— Start Selected excerpt —
[gpfsug-discuss] nodes being ejected out of the cluster

Jan-Frode Myklebust janfrode at tanso.net
Wed Jan 11 15:10:03 GMT 2017


My first guess would also be rdmaSend, which the gssClientConfig.sh enables
by default, but isn't scalable to large clusters. It fits with your error
message:

https://www.ibm.com/developerworks/community/wikis/home?lang=en#!/wiki/General%20Parallel%20File%20System%20%28GPFS%29/page/Best%20Practices%20RDMA%20Tuning

   - """For GPFS version 3.5.0.11 and later, IB error IBV_WC_RNR_RETRY_EXC_ERR
   may occur if the cluster is too large when  verbsRdmaSend is enabled Idf
   these errors are observed in the mmfs log, disable verbsRdmaSend on all
   nodes.. Additionally, out of memory errors may occur if verbsRdmaSend is
   enabled on very large clusters.  If out of memory errors are observed,
   disabled verbsRdmaSend on all nodes in the cluster."""


Otherwise it would be nice if you could post your mmlsconfig to see if
something else sticks out..


  -jf



On Wed, Jan 11, 2017 at 4:03 PM, Olaf Weiser <olaf.weiser at de.ibm.com> wrote:

> most likely, there's smth wrong with your IB fabric ...
> you say, you run ~ 700 nodes ? ...
> Are you running with *verbsRdmaSend*enabled ? ,if so, please consider to
> disable  - and discuss this within the PMR
> another issue, you may check is  - Are you running the IPoIB in connected
> mode or datagram ... but as I said, please discuss this within the PMR ..
— End Selected excerpt —
— Start Records shown —
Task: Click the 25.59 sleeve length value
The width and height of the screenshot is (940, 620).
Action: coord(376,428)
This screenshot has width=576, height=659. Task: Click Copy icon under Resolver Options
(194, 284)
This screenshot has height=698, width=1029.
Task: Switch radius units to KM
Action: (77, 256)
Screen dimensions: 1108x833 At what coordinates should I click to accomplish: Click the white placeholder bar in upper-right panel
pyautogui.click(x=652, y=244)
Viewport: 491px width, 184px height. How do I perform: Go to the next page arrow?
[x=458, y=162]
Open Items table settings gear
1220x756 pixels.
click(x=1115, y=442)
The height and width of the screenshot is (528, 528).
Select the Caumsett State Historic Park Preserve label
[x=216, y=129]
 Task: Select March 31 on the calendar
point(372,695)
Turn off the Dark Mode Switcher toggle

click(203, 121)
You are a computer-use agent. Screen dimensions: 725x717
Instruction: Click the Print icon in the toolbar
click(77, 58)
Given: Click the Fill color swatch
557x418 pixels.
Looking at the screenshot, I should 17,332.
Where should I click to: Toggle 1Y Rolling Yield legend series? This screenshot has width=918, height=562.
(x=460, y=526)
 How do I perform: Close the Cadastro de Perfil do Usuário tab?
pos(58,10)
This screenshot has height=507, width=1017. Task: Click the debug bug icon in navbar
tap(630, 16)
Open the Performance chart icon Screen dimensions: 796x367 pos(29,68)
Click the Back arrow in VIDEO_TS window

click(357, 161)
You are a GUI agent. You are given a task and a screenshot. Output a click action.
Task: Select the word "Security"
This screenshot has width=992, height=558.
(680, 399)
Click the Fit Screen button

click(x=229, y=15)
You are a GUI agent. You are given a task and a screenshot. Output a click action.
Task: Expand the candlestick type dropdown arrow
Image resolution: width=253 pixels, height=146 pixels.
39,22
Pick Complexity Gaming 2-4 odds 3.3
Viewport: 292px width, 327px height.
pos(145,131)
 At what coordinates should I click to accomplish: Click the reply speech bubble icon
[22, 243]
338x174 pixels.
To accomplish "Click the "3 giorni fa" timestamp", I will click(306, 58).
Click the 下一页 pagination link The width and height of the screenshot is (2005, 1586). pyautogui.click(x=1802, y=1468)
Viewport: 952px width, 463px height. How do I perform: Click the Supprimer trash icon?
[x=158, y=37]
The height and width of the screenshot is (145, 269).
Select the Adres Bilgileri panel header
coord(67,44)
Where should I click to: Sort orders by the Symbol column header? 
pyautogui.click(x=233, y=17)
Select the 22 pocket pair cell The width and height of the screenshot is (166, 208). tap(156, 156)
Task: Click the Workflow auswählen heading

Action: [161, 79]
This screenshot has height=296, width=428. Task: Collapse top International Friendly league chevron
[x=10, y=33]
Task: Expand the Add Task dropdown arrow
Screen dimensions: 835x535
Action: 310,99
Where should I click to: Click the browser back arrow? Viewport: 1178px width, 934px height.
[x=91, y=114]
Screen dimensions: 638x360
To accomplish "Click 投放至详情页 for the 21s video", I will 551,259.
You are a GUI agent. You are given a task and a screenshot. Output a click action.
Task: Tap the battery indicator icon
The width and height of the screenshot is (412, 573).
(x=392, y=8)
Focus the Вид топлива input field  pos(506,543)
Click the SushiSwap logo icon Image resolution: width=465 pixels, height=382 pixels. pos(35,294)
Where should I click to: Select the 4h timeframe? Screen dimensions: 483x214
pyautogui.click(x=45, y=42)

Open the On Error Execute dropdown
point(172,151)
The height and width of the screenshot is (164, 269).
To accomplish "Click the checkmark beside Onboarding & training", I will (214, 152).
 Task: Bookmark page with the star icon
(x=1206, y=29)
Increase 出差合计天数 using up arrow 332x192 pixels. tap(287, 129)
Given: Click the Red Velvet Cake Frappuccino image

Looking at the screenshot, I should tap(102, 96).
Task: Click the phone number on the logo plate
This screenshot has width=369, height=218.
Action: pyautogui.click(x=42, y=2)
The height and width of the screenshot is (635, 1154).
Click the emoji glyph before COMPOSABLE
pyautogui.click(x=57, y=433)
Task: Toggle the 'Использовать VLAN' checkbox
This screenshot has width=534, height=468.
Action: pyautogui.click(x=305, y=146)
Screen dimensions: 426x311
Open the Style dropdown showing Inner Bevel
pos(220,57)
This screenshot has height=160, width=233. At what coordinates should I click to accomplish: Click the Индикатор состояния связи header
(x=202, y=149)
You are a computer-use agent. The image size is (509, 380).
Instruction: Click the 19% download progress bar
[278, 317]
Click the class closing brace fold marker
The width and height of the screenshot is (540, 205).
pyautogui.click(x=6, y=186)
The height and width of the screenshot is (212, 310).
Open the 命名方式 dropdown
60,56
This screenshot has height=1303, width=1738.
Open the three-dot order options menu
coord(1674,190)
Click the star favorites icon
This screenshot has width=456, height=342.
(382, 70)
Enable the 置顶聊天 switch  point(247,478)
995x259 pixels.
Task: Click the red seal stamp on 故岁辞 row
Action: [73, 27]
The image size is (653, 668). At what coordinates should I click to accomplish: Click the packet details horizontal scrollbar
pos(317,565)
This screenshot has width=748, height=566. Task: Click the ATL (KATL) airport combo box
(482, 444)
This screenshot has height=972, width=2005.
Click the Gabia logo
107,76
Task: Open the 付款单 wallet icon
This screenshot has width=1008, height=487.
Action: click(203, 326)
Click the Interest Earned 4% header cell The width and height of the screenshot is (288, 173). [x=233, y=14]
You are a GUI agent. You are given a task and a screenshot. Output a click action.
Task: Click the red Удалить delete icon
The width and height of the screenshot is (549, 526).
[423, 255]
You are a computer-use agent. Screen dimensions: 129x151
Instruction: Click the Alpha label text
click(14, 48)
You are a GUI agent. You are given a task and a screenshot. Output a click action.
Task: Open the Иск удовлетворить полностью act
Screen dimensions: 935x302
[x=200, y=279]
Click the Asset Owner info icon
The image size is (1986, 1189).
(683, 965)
— End Records shown —
> _Problems and tasks_
a) Using the GPFS thread, decide whether each statement agrees with it: (i) the gssClientConfig.sh enables rdmaSend by default; (ii) the quoted guidance warns that out of memory errors may occur when verbsRdmaSend is enabled on small clusters; (iii) the reply from Olaf Weiser mentions running about 700 nodes. Answer yes or no for each and quote the deciding words.
b) Rewrite everything in the GPFS thread from "On Wed, Jan" down to "within the PMR ..", swapping "PMR" for "support case".
Nothing in the lines is needed here.

> _Responses by task_
a)
(i) Yes: "which the gssClientConfig.sh enables by default"
(ii) No: "out of memory errors may occur if verbsRdmaSend is enabled on very large clusters"
(iii) Yes: "you say, you run ~ 700 nodes ?"

b)
On Wed, Jan 11, 2017 at 4:03 PM, Olaf Weiser <olaf.weiser at de.ibm.com> wrote:

> most likely, there's smth wrong with your IB fabric ...
> you say, you run ~ 700 nodes ? ...
> Are you running with *verbsRdmaSend*enabled ? ,if so, please consider to
> disable  - and discuss this within the support case
> another issue, you may check is  - Are you running the IPoIB in connected
> mode or datagram ... but as I said, please discuss this within the support case ..